M. Seillière critique la "culture de la grève et de la manif" dans les services publics
LE MONDE | 18.06.03 | 13h11
Le Medef veut un droit de grève réglementé
Non , "le Medef n'a pas le sentiment d'être silencieux", a déclaré, mardi 17 juin, Ernest-Antoine Seillière, président de l'organisation patronale. Répondant à ceux qui s'étonnaient de la relative discrétion du Medef sur le dossier des retraites, M. Seillière a précisé qu'il avait "lancé le débat sur tous les sujets de société qui seront traités les uns après les autres" et qu'il était normal "qu'en démocratie, on laisse le Parlement prendre le dessus dans l'expression".
De fait, la réforme proposée par le gouvernement n'oblige guère le Medef à sortir de sa discrétion, nombre de ses recommandations semblant exaucées dans le projet Fillon.
Invitant le gouvernement à ne pas faiblir dans sa conduite de la réforme, M. Seillière a estimé qu'"avec un quinquennat de réformes, la France se développera". "Nous n'avons pas perdu espoir, mais il faut y aller", a-t-il ajouté. Réagissant aux actions de manifestants qui s'en sont pris récemment à plusieurs locaux du Medef, le chef de file des patrons français a dénoncé ces "exactions"et s'est félicité de leur condamnation par les syndicats : "Il faut qu'ils retiennent dans leurs rangs les excités", a-t-il dit.
"Nous ne pourrons maintenir notre niveau de vie que si la liberté du travail est respectée", a par ailleurs affirmé M. Seillière, qui a réclamé avec force "la mise en place d'une réglementation du droit de grève dans les services publics". Réaffirmant le caractère "fondamental" de ce droit, il a expliqué qu'il ne fallait pas accepter "que se développe dans notre pays l'idée que le service public, ce soit la culture de la grève et de la manif", par opposition à l'entreprise qui incarnerait la "culture de travail et de formation".

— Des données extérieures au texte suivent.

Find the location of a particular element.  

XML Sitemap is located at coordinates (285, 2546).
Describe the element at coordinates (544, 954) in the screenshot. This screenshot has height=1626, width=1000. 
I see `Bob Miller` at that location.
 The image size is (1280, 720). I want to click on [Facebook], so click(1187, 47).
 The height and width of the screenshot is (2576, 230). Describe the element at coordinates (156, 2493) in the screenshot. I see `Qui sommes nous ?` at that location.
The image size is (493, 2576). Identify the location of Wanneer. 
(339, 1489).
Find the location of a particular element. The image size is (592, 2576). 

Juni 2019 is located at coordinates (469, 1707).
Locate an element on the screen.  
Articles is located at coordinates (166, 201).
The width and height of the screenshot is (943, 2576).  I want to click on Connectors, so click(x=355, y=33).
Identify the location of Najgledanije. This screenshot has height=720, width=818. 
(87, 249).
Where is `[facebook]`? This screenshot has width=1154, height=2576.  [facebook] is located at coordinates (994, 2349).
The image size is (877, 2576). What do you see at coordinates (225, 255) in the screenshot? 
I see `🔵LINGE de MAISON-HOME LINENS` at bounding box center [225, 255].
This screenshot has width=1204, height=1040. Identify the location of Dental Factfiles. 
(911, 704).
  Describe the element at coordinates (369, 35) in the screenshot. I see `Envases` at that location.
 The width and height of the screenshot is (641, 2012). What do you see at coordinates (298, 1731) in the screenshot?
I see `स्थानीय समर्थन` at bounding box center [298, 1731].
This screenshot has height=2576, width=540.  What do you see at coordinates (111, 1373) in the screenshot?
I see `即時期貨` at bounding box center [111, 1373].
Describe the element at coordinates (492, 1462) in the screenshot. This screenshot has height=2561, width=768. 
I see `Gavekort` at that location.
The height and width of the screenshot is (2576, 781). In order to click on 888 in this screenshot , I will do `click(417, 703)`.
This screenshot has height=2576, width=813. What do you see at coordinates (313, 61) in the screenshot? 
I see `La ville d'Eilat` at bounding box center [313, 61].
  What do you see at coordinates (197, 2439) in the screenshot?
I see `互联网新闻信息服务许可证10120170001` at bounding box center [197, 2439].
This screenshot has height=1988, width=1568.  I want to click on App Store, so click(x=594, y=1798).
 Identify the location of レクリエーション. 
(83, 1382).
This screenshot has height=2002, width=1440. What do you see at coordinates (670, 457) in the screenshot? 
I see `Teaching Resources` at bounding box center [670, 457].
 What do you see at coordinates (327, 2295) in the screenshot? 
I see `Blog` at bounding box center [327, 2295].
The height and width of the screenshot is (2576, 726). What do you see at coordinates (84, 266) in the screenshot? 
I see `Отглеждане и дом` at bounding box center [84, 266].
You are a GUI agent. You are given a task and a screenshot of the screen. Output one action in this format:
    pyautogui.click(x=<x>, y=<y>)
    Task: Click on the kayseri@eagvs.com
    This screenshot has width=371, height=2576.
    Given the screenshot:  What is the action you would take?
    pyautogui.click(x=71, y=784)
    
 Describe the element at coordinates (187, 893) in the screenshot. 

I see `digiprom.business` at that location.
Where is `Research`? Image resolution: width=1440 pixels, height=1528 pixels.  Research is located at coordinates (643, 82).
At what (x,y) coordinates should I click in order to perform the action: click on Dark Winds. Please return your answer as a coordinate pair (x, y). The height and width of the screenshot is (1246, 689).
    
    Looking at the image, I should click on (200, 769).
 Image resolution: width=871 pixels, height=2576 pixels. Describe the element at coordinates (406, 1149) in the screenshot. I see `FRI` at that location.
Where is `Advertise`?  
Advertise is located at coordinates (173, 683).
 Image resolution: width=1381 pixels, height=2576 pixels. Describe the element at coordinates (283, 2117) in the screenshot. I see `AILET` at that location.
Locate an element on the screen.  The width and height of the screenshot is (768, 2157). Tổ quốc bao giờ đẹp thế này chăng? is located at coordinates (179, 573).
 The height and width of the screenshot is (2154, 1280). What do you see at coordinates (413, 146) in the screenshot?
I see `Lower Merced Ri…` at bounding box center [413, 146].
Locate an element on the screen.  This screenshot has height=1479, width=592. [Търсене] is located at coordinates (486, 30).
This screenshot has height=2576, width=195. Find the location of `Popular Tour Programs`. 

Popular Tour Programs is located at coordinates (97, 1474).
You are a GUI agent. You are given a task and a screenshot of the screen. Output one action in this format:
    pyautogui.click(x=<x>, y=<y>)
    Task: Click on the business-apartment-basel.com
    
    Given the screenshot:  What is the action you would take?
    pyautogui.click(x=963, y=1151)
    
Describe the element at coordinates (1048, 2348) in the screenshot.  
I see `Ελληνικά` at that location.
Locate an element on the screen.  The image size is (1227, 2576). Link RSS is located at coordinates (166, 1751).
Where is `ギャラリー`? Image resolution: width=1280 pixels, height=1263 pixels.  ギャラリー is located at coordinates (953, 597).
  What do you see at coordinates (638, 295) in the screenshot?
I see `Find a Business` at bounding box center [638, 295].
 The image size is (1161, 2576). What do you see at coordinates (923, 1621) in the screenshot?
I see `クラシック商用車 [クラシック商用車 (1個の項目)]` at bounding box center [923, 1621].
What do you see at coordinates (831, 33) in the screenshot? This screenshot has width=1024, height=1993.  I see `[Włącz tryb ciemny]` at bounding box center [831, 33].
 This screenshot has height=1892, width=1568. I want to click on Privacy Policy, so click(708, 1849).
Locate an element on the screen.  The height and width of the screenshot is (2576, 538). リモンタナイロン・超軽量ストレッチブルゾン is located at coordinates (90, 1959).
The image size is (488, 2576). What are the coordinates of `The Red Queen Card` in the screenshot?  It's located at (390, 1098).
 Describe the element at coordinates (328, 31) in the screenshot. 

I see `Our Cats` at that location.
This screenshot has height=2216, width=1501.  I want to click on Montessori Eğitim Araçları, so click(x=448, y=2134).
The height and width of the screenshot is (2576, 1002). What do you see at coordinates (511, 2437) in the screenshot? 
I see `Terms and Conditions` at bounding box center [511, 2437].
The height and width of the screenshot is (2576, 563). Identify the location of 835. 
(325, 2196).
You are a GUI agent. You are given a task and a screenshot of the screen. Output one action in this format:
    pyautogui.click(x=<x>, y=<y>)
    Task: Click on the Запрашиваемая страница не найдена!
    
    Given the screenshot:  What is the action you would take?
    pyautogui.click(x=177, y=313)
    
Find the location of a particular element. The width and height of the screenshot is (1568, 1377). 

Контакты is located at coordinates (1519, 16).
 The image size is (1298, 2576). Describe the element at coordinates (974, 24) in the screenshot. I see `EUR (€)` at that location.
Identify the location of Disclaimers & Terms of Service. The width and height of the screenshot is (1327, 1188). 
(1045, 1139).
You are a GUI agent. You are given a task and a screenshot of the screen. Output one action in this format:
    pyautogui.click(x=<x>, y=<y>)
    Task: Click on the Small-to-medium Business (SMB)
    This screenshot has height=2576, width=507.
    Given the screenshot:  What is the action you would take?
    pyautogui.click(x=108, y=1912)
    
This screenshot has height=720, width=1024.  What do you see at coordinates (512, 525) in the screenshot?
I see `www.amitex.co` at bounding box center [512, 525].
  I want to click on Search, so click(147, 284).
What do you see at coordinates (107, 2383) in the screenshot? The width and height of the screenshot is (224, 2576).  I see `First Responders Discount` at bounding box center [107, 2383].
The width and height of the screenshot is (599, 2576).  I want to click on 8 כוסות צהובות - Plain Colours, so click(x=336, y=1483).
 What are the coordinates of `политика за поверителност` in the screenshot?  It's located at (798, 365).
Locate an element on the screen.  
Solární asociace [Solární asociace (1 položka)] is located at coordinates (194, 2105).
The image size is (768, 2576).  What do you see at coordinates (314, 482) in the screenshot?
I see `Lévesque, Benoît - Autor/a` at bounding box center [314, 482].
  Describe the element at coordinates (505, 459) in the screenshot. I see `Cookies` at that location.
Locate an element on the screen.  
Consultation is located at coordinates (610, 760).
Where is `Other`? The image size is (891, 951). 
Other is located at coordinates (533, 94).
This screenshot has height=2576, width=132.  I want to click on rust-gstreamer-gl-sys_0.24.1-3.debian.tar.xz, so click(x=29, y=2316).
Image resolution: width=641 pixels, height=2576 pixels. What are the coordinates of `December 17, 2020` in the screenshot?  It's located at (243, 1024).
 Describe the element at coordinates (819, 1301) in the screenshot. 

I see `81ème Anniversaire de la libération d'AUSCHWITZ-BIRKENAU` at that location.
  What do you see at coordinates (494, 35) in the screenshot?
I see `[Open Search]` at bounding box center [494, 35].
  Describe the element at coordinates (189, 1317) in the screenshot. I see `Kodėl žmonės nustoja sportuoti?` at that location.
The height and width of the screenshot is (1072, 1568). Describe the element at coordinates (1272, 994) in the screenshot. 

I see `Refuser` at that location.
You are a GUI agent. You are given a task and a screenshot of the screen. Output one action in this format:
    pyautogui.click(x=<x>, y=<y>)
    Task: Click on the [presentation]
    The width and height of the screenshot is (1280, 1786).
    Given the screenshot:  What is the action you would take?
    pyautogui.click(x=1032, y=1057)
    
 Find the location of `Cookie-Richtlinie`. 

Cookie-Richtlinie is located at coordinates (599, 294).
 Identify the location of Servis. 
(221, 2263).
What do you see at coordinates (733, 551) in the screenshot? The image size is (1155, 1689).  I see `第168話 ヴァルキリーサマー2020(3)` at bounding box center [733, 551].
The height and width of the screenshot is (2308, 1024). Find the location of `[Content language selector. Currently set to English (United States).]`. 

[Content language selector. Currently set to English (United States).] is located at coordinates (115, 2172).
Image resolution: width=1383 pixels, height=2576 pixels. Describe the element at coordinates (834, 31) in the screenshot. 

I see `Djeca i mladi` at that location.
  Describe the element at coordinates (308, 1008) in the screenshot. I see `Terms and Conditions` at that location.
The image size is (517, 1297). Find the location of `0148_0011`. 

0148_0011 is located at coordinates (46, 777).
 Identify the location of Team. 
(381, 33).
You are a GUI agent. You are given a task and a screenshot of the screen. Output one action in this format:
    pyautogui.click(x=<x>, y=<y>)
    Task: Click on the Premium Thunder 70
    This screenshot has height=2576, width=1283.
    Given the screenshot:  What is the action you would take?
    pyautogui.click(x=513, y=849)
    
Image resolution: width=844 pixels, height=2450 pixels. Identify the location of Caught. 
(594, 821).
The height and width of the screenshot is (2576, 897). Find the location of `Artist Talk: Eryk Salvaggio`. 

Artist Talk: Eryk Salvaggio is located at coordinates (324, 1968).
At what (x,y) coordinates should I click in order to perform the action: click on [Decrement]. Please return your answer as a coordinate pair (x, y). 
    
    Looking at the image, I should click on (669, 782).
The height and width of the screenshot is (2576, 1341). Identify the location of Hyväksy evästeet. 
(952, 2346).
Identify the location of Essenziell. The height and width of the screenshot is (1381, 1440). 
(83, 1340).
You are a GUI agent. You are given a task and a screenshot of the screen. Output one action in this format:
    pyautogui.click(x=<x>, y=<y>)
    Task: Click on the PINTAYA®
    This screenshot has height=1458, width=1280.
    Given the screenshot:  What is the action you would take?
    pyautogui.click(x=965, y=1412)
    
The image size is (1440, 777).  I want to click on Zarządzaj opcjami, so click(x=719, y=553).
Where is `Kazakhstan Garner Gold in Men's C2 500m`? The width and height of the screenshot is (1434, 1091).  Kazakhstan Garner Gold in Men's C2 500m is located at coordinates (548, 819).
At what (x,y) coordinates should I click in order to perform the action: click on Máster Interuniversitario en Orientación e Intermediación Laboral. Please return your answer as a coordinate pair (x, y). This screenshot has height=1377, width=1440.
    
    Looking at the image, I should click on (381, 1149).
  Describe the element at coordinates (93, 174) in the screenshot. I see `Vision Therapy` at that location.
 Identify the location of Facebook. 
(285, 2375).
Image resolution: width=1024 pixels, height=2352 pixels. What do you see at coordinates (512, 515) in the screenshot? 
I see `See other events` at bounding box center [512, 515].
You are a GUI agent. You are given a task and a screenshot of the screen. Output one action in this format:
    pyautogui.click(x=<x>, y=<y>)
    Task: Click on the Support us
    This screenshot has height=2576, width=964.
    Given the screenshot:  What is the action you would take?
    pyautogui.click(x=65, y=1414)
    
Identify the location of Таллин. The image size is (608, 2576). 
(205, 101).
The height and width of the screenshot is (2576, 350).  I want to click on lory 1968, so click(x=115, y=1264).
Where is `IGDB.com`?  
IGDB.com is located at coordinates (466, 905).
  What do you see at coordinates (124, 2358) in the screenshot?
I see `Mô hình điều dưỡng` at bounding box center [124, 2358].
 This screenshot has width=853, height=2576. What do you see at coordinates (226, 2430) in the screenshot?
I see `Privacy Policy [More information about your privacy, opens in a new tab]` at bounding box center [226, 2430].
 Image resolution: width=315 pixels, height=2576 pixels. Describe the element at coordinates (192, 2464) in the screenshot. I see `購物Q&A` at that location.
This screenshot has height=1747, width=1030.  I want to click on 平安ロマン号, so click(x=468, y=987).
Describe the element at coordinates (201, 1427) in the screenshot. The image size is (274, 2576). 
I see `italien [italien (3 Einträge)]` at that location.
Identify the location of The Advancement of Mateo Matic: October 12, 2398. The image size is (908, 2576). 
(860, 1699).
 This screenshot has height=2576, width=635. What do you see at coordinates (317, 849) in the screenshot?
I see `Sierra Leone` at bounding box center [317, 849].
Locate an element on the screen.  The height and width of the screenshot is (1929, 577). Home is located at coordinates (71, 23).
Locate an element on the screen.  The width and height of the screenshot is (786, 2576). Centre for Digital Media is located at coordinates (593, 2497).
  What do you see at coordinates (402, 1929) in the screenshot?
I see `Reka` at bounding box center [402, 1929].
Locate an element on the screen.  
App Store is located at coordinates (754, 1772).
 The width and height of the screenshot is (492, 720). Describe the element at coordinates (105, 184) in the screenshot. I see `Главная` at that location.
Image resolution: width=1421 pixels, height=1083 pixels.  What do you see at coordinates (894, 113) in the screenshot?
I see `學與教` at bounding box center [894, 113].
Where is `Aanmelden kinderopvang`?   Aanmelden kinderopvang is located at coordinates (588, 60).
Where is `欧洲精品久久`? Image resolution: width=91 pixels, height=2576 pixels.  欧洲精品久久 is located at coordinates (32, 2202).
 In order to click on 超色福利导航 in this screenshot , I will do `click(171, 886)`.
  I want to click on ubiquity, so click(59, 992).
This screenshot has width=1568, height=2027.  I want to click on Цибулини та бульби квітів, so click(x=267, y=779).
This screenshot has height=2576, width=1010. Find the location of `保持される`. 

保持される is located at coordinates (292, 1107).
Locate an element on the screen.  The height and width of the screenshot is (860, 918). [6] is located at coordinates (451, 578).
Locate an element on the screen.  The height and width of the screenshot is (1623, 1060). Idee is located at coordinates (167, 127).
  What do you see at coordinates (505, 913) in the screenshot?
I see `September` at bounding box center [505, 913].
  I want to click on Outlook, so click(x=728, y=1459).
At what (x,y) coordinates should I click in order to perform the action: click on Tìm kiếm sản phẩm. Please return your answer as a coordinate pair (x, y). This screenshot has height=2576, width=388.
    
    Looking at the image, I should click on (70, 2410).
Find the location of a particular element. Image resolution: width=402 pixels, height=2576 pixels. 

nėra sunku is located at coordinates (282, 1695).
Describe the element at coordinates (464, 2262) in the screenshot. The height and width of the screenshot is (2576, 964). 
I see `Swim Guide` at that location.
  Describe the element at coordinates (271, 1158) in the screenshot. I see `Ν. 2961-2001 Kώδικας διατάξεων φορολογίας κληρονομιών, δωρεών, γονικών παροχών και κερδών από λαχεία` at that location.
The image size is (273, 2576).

Insistant sur les risques encourus par l'économie française, jugeant l'"attractivité-compétitivité" du pays en forte baisse, M. Seillière n'a pas souhaité commenter plus avant le dossier des retraites. Tout juste a-t-il indiqué que le transfert des cotisations chômage vers les retraites lui semblait toujours une "idée aléatoire" et que le Medef ne voyait pas "d'éléments de la reprise se mettre en place".
Le président de l'organisation patronale s'est ensuite étonné du "paradoxe" que constitue à ses yeux la protestation syndicale et ses multiples manifestations, alors que les négociations interprofessionnelles auraient, selon lui, atteint un niveau inédit. Rappelant les discussions sur la formation, les retraites complémentaires, les restructurations, les intermittents du spectacle, M. Seillière a feint de s'étonner : "Ceux qui participent aux mouvements sont les mêmes qui viennent s'asseoir à la table des négociations."
PAS DE RETOUR À LA "SÉCU"
Concernant enfin les débats à venir sur l'assurance-maladie, il a indiqué que le Medef n'entendait pas réintégrer la gestion de la Sécurité sociale, opposant ainsi une fin de non-recevoir au désir exprimé par le président de la République. Jacques Chirac avait souhaité, le 12 juin au congrès de la Mutualité française, que les "représentants des entreprises puissent, au côté de ceux des salariés, jouer un rôle actif au sein des caisses de Sécurité sociale". "Nous sommes prêts à contribuer à toute forme de réflexion, a précisé M. Seillière, mais d'où nous sommes, c'est-à-dire de l'extérieur."